_Instructions for the task_
Copy out word for word the stretch of lines from the one containing "You are a GUI" through the end of the lines, leaving out the pictures.

=== Data for this task ===

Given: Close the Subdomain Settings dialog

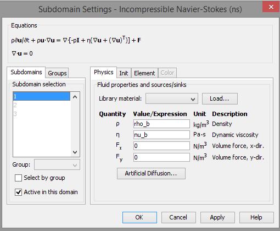Looking at the screenshot, I should [271, 7].
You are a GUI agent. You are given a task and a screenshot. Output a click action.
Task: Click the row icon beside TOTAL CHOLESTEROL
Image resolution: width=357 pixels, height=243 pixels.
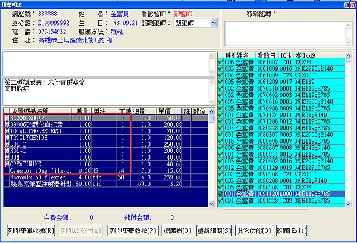(7, 131)
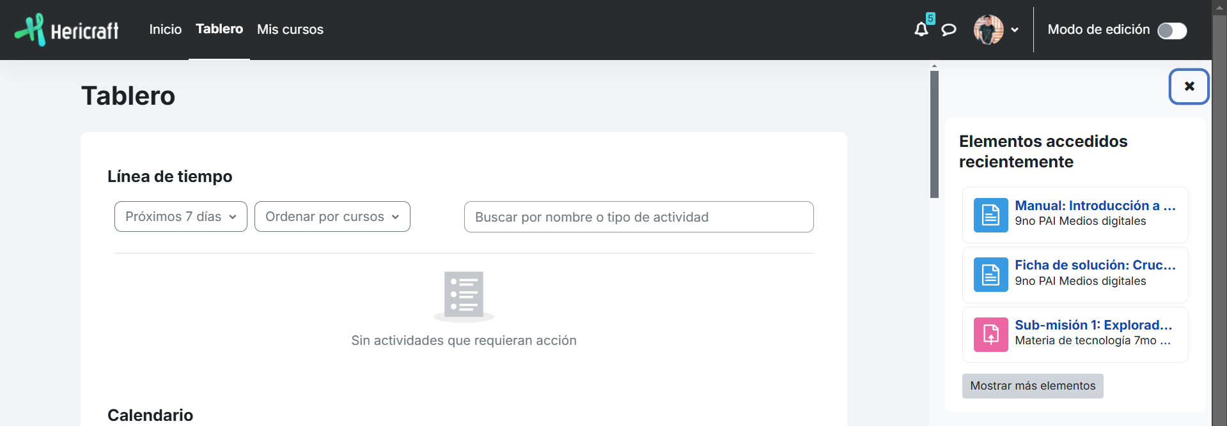Click the Ficha de solución document icon
1227x426 pixels.
point(990,275)
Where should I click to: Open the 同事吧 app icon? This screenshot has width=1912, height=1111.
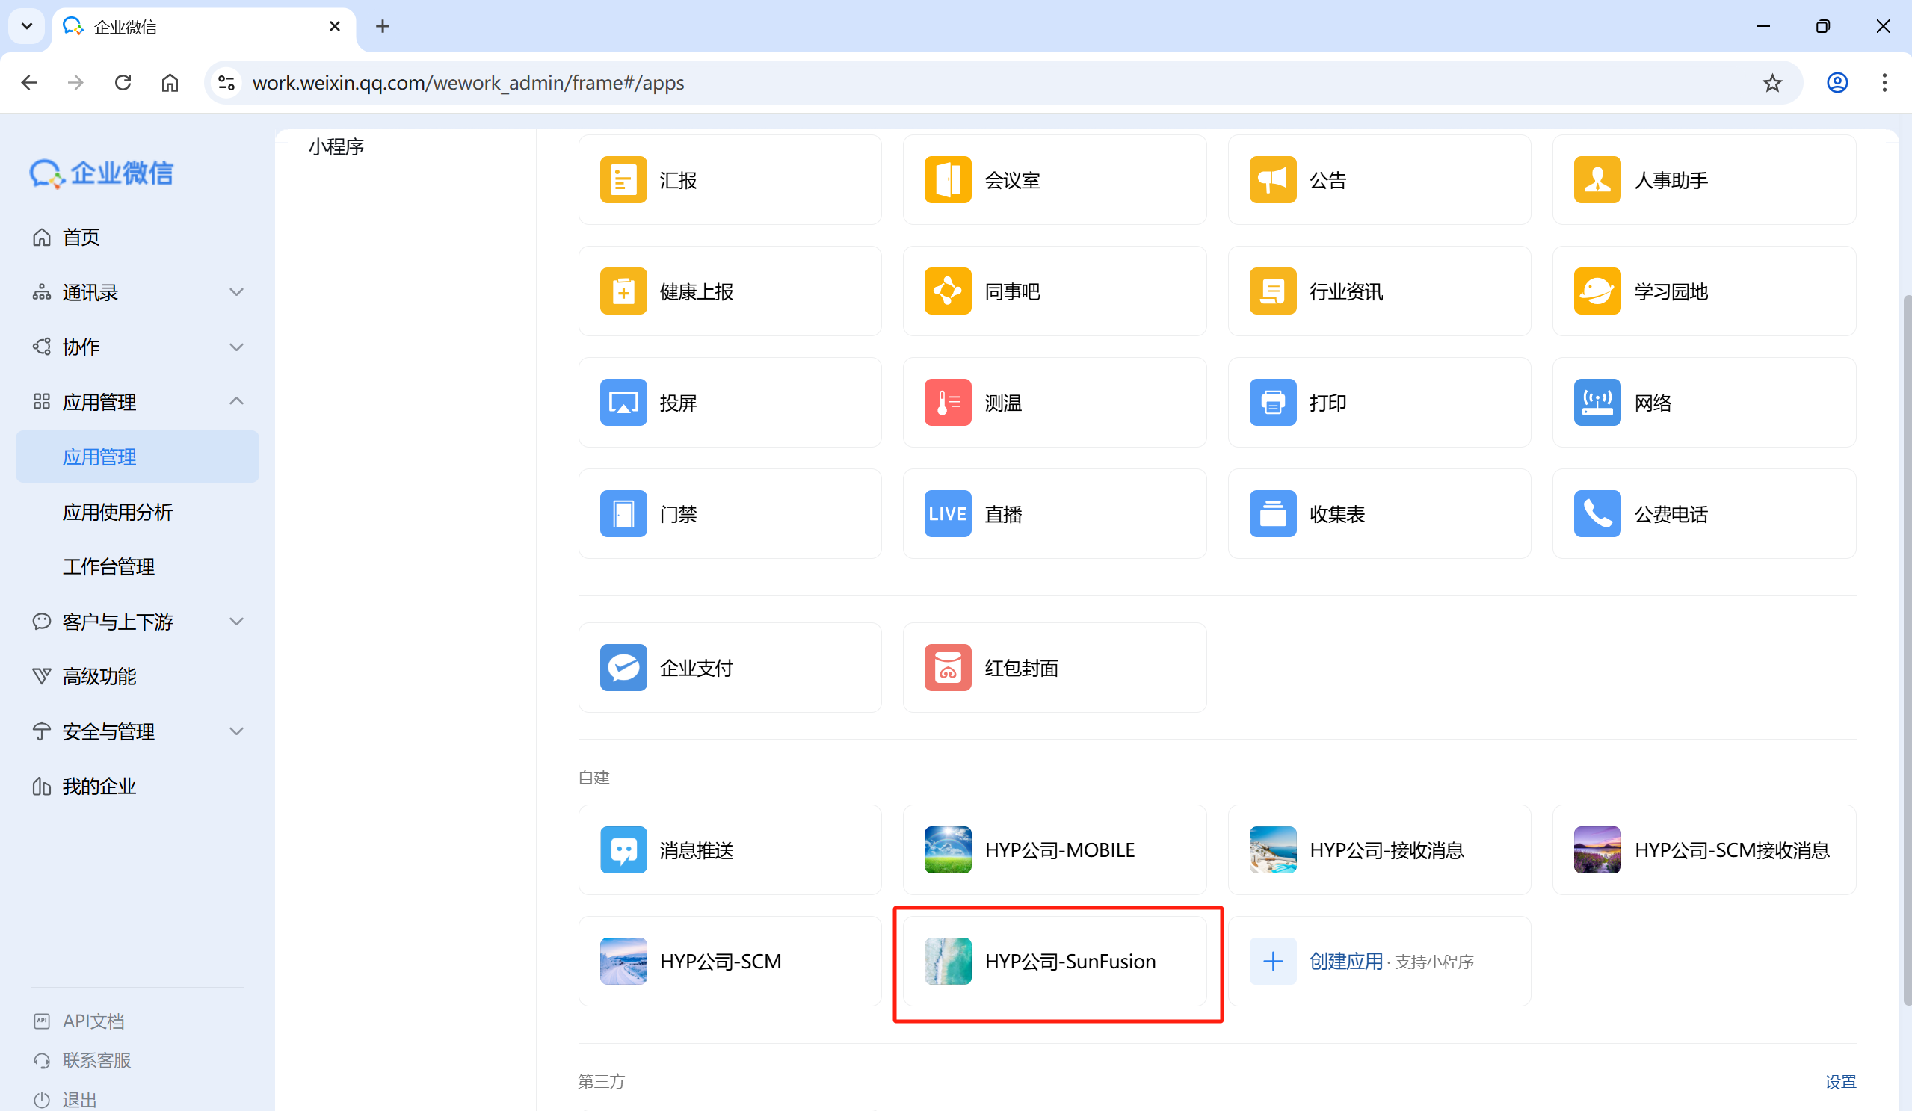947,290
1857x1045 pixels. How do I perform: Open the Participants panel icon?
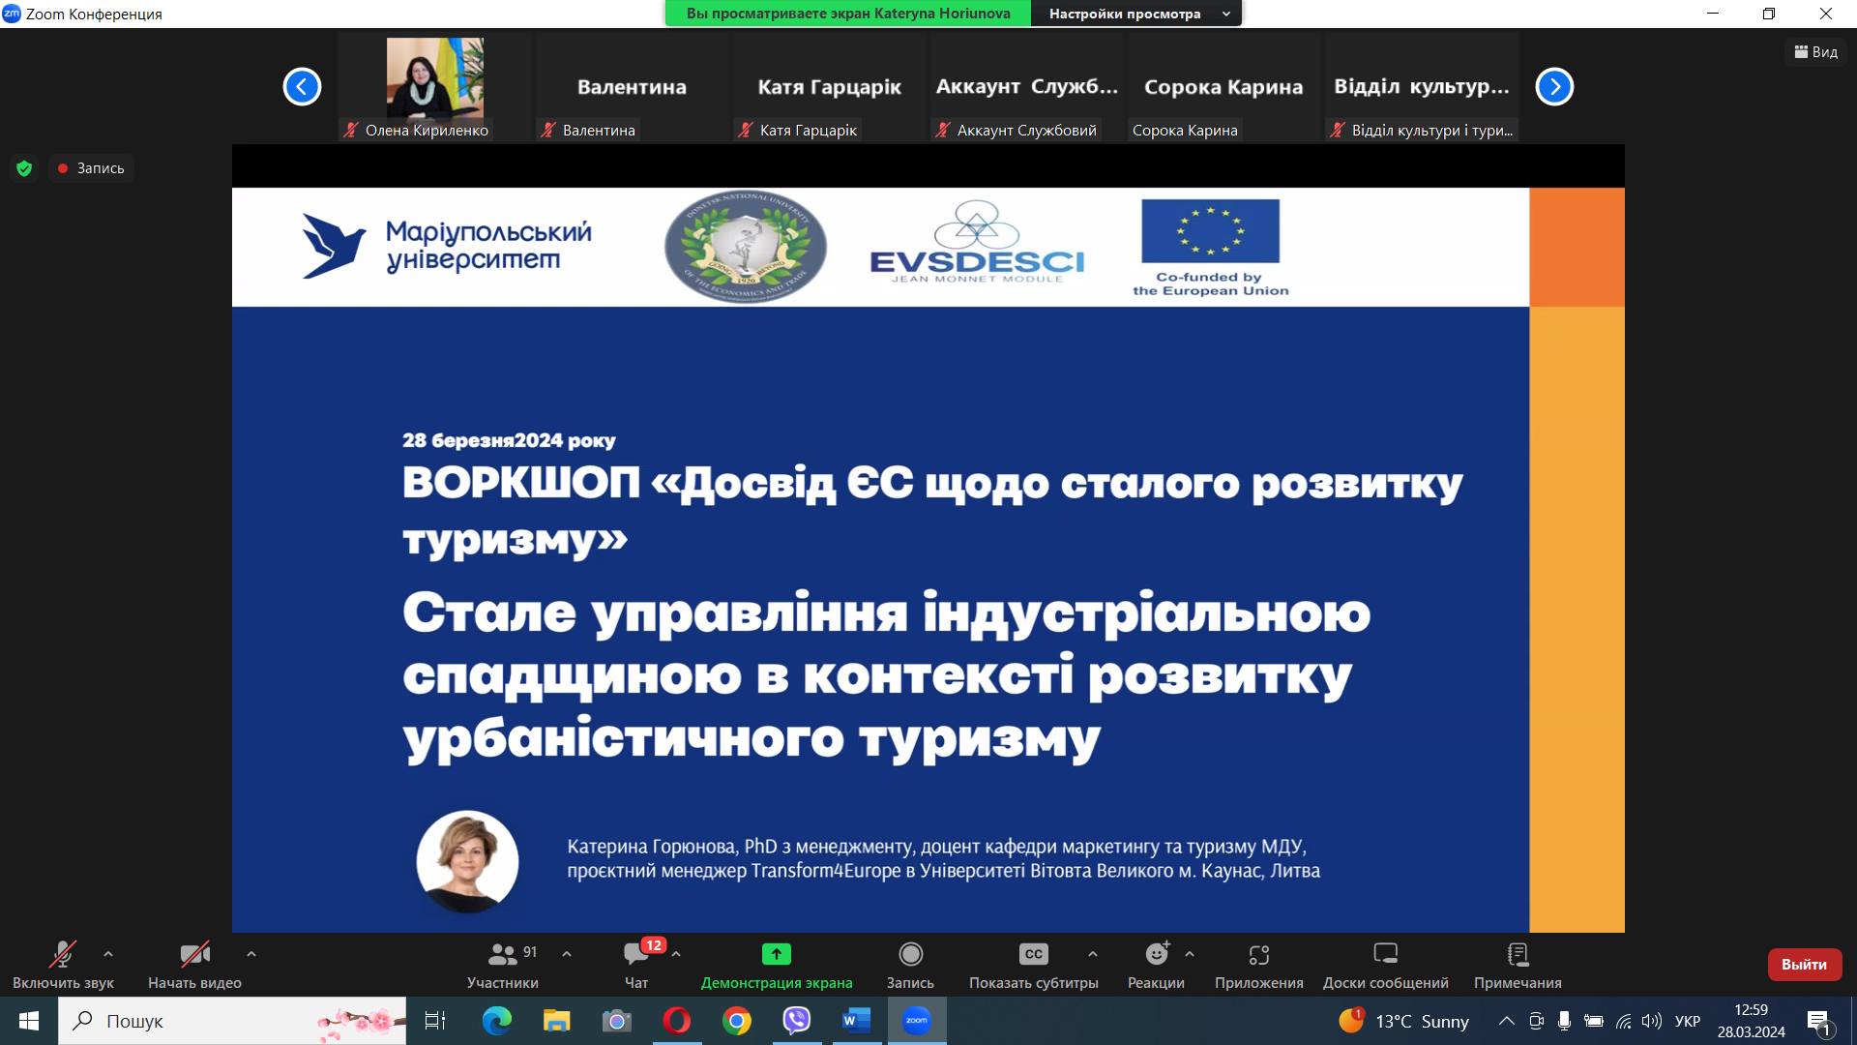coord(503,955)
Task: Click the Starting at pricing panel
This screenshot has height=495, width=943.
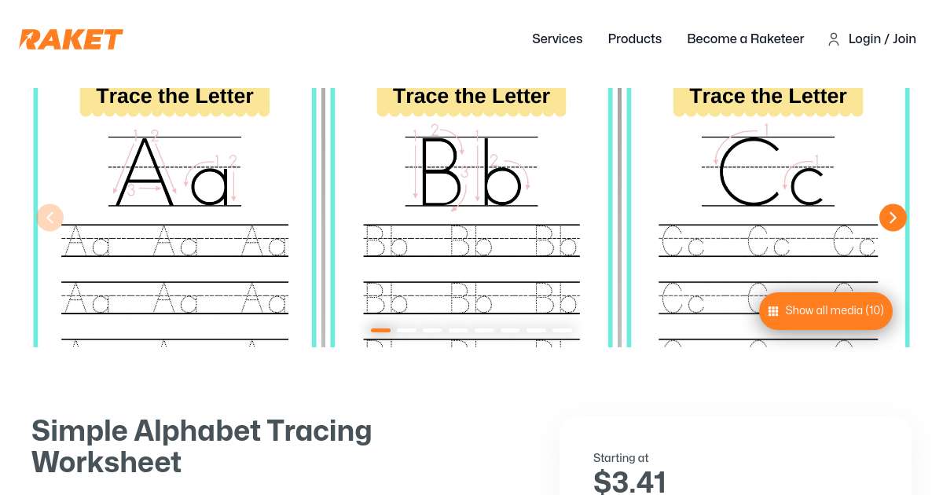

===

_Solution to the exercise_
You are a GUI agent. You are given a task and a screenshot. Output a click action.
Task: Click the row icon beside TOTAL CHOLESTEROL
Image resolution: width=357 pixels, height=243 pixels.
(7, 131)
Click the Ficha de solución document icon
1227x426 pixels.
point(990,275)
Where should I click to: Open the 同事吧 app icon? This screenshot has width=1912, height=1111.
947,290
1857x1045 pixels. How do I perform: Open the Participants panel icon?
coord(503,955)
Task: Click the Starting at pricing panel
This screenshot has height=495, width=943.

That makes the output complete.